Just had an Argument with a friend, because i decided to stick around with PHP Version 5.6.30 for a while now, even though 5.6.37 is already out. 5.6 is because i had Trouble running 7.x when i tried it and Things generally seem to break when upgrading php in General. Maybe bad Karma, or i just didnt understand the System as good as i wished (most likley second Option, though).

For reference: https://www.cvedetails.com/vulnerability-list/vendor_id-74/product_id-128/version_id-217402/PHP-PHP-5.6.30.html

There are a few CVEs open on 5.6.30 but Nothing i worried to much, since it would (in my opinion) take a hacker wizz to do anything other than crashing PHP occasionally if he would like to.

My friend is like the world is going to end, hell will break loose, i am going to be hacked imediatly. Or more to earth: This poses an unbearable security Risk.

My Question: I my behaviour reasonable or am i being recklessly secruity negligent and should never oversee a production Linux VM in my life again?

As stated: Just a personal Question, but i am eager to get honest anwers and opinions about this, and maybe tomorrow is another normal day, but in the meantime this just really grinds my gears.

I am Running Ubuntu Minimal 16.04 (plus hardening measures) Apache 2.4 and MariaDB 10

Thanks in Advance.

And sorry for the stupid german autocorrect that wants to begin every single word with a capital letter.

I wouldn’t use my own built php unless there are important reasons to not take the php packages of my distribution. Normally, they should provide regular updates which fit perfectly in your system so it won’t cause any hickups when security patches are applied.

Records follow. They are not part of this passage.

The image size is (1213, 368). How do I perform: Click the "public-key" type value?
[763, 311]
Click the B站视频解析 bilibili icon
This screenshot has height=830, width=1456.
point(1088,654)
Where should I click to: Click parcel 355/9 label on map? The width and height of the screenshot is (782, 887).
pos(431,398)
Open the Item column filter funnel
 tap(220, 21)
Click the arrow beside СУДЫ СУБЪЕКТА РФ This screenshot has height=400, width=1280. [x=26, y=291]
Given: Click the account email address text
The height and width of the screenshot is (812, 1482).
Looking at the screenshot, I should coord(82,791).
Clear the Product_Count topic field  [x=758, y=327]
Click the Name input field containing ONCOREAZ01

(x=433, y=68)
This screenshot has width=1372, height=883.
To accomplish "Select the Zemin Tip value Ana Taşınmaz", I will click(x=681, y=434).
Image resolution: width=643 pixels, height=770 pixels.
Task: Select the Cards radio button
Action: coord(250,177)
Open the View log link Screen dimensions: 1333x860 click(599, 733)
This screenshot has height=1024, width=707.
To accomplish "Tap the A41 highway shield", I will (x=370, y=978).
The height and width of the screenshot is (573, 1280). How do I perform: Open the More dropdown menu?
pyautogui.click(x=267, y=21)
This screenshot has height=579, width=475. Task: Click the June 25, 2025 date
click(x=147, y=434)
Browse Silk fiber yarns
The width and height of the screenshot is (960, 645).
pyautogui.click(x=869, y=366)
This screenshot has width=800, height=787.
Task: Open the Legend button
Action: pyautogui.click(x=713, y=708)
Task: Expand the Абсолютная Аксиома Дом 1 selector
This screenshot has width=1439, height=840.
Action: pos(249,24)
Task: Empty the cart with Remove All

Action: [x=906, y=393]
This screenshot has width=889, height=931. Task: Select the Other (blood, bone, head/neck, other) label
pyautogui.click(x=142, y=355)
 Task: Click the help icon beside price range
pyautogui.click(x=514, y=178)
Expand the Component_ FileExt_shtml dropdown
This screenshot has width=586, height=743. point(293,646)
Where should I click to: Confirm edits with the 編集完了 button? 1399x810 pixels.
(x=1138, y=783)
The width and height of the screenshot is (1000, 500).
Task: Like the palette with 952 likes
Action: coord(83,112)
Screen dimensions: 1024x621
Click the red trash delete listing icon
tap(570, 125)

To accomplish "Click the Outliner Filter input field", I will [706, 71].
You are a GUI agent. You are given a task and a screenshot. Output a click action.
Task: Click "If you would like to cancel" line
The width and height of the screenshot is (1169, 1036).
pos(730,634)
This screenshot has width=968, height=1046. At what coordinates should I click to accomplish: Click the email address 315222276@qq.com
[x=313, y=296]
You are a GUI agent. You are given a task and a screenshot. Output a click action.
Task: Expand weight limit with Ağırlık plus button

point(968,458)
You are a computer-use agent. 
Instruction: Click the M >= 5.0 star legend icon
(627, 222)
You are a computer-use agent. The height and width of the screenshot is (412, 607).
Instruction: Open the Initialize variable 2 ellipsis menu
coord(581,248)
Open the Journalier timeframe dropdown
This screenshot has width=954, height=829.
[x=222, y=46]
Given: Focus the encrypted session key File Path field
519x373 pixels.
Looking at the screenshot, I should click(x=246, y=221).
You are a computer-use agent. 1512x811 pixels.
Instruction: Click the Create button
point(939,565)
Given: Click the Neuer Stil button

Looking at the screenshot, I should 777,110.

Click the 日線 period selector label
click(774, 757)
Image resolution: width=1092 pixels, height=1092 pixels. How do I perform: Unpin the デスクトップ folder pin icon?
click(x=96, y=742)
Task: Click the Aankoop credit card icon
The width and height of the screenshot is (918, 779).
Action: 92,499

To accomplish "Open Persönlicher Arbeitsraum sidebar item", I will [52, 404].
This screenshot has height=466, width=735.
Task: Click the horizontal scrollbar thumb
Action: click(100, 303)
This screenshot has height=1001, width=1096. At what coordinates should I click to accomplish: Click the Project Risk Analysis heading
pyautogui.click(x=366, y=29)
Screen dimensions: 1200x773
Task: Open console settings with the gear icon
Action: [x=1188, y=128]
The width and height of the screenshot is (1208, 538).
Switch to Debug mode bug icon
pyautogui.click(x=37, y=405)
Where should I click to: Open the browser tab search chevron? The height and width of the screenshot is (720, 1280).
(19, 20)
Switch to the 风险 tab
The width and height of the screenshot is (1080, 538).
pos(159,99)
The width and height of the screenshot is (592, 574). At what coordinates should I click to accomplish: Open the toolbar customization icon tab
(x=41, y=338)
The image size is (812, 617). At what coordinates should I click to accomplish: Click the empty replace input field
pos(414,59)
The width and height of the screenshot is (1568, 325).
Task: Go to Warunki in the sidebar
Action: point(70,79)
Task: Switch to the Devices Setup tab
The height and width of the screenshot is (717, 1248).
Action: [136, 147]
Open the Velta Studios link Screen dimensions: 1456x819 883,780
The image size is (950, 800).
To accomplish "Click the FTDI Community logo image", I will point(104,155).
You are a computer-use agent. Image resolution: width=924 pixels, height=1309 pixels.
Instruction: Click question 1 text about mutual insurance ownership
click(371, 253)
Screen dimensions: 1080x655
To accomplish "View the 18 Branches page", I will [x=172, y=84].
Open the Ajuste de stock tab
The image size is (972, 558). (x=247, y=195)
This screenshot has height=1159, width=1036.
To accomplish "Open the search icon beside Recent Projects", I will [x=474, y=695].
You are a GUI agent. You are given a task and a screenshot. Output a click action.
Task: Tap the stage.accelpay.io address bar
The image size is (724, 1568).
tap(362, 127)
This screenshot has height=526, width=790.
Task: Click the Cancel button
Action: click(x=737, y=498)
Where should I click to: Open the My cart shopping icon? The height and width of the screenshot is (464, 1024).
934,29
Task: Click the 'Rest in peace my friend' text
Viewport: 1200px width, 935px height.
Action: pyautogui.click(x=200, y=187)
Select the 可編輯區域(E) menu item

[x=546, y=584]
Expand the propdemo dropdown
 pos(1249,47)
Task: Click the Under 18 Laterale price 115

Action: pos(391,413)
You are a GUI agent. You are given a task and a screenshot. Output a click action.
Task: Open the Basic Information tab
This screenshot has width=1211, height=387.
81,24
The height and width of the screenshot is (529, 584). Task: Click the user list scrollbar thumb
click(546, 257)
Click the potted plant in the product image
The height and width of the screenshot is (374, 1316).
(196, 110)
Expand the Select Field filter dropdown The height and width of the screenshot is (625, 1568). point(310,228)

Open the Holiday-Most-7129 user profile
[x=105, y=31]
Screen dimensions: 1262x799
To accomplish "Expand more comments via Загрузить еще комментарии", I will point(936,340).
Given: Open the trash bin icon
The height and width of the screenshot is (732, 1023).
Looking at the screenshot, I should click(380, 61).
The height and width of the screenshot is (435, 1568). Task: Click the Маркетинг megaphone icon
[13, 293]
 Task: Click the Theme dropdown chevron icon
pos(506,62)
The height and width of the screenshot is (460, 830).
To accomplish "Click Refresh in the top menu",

If you build your own php, you should have an update strategy and know when, why and how to apply patches. If you have questions regarding this, better ask the php community.

By the way, upcoming Nextcloud 14 requires php 7.0 or higher.

1 Like

Thanks for your reply, i asked here, because nextcloud security is concerned, and the php community cant probably say something about the specific program i am running. I thought about it and the decided to post it here.

The hole problem arose i guess, because i had troubles with the built in php 7 at the time and stuck with the design, will have some work to do and build a new template with standard php to get my updates straight.

Very helpful, thanks again.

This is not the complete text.